Search each line of the data for the word "Given"; copy every line where it is found.
START Information supplied
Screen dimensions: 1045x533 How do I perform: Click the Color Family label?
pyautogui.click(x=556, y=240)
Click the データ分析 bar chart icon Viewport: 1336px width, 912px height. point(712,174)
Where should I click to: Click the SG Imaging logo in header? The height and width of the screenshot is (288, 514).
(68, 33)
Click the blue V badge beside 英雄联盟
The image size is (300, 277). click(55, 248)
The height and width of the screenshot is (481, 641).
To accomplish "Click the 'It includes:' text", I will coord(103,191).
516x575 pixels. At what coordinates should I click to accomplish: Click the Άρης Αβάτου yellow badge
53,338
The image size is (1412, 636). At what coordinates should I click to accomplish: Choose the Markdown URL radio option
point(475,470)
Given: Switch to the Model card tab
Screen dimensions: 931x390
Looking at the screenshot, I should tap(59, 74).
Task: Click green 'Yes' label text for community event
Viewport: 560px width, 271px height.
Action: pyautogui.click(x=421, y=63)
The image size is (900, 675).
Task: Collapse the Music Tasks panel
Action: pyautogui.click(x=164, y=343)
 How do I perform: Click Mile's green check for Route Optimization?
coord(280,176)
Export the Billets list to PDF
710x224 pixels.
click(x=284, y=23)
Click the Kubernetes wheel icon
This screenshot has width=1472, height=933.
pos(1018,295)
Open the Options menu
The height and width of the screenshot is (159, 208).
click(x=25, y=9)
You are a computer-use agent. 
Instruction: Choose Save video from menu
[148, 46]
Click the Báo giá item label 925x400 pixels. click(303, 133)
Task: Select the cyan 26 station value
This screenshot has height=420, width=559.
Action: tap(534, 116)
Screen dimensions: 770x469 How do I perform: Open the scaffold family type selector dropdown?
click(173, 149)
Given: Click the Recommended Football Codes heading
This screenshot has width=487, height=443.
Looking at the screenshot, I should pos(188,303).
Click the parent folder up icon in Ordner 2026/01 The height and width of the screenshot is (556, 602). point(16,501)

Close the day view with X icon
END Information supplied
Response for this exercise:
Given: Switch to the Model card tab
Given: Click the Recommended Football Codes heading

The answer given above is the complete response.